Waste not, want not. Old proverbs die hard even when the business is contemporary, say Mausmi Ambastha and Anas Shakil.
Avoidable and unfortunate wastage in the cutting room can cut into profits and bottom lines more insidiously than one may imagine. Fabric, the entity accounting for more than 60 per cent of the manufacturing cost of garments, is virtually a gold mine. Are the consultancies even offering to save fabric? If some of them claim to save fabric, how are they living up to their claims?
One such example is Bangladesh, shouldering a major percentage of the global garment manufacturing. The country is seeing a huge influx of technology and consultancy services, from the introduction of the latest cutters to state-of-the-art multi-core CAD workstations and further on to top business process reengineering and downstream consultancy services. Bangladesh is making an impact in the industry. However, even such success can be tainted by wastage seeping resources out of the system.

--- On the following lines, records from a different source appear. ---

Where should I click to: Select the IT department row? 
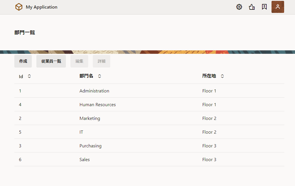pyautogui.click(x=81, y=132)
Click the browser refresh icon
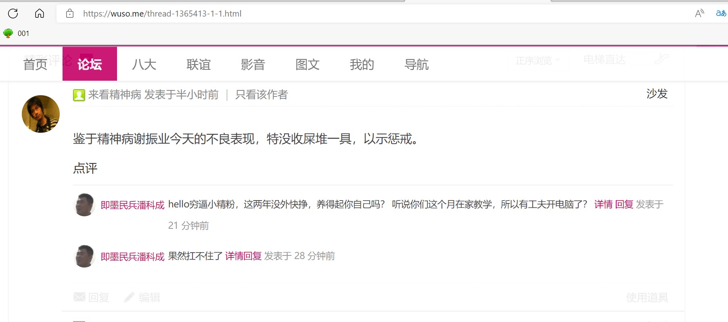The width and height of the screenshot is (728, 322). pos(13,14)
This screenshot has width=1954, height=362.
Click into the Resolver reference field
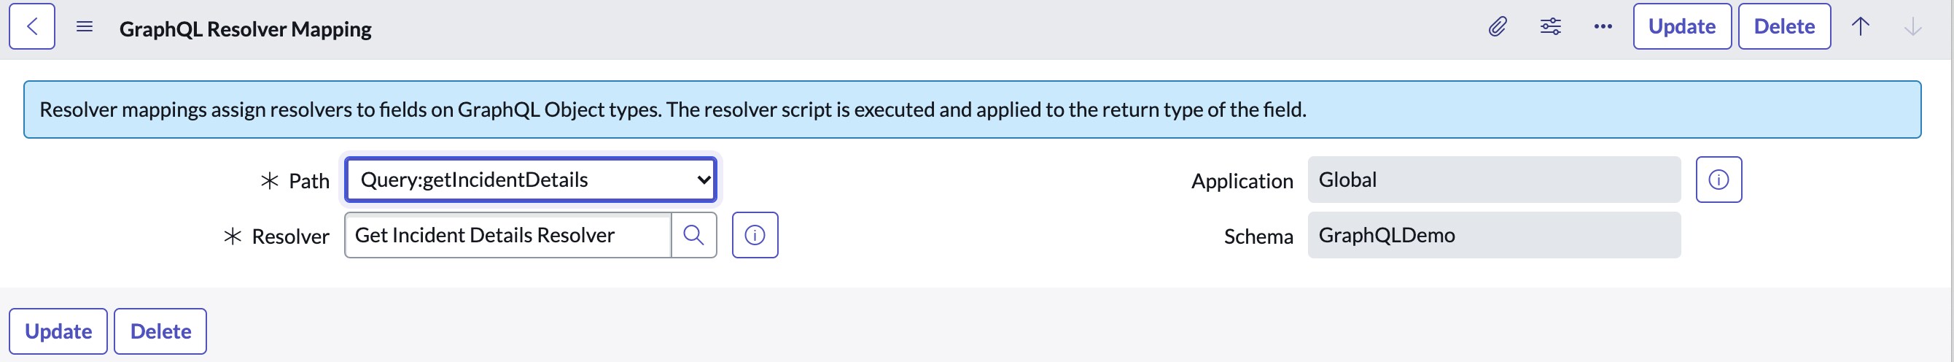coord(507,235)

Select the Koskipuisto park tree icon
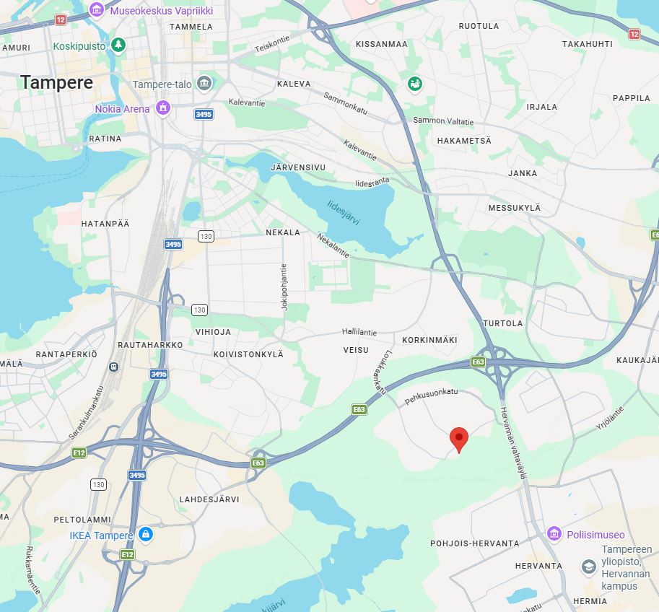click(118, 45)
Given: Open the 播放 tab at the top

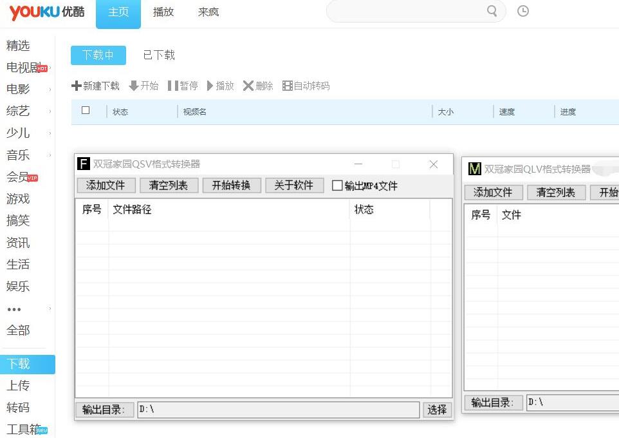Looking at the screenshot, I should 163,12.
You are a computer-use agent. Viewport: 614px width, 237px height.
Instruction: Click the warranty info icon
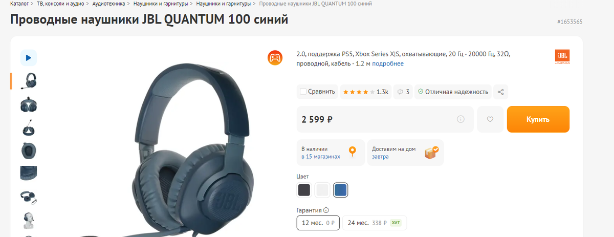click(x=326, y=210)
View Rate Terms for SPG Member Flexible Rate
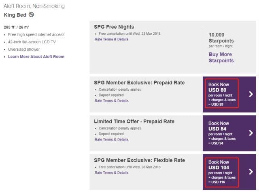Viewport: 259px width, 192px height. [x=111, y=173]
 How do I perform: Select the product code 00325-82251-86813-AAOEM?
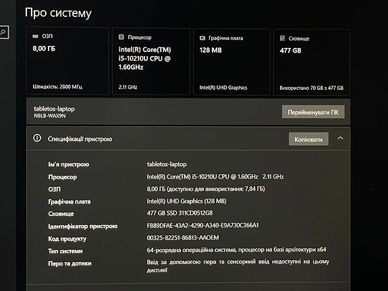click(183, 238)
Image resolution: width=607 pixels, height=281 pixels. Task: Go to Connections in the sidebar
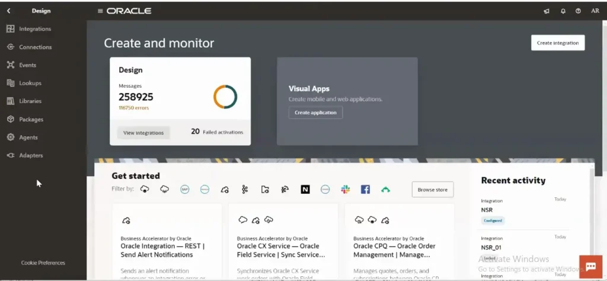(35, 47)
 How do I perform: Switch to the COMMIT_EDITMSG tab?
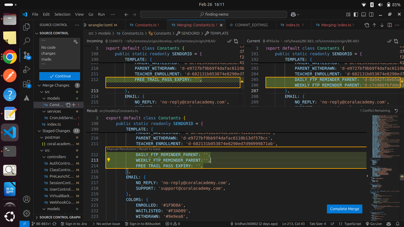coord(251,25)
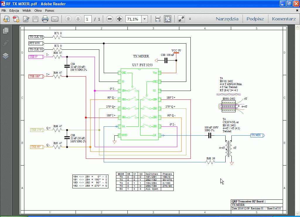This screenshot has width=300, height=217.
Task: Open the Attachments paperclip panel
Action: coord(6,43)
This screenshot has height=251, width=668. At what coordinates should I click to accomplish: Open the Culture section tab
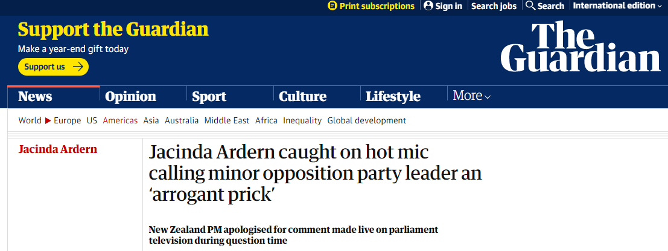point(302,96)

There are several offered services, but unless the client is thorough, they can result in false promises. Let us understand how, as an industry, we have grossly misunderstood these much-hyped programmes:
1. Labour Reduction Services: They offer a 10-20 per cent reduction in total cutting-room workforce. They do the complete marker plan in advance based on fabric roll details and auto nesting for bulk markers. These claim to reduce the effort of planning the layers one by one and ensuring a smoother work flow with no hindrance. However, the uncertainties of the cutting floor pose so many hindrances that almost all claims fall flat.
The final plan is done way in advance and offers no flexibility to handle on-floor changes. So, as you complete the order, you end up making more markers. That results in extra man hours owing to re-works in CAD work station as well as cutting floor. The original plan that was secured in advance remains unused and what you actually follow is ad-hoc planning.
Now consider an out of the world, model factory setup where everything happens according to the original plan. Even then, you have no tool to utilise the end bits generated after cutting the main markers, leading to a good 5-10 per cent fabric wastage as small fabric lengths because no cut plan can predict the actual end bits which will be generated on the floor.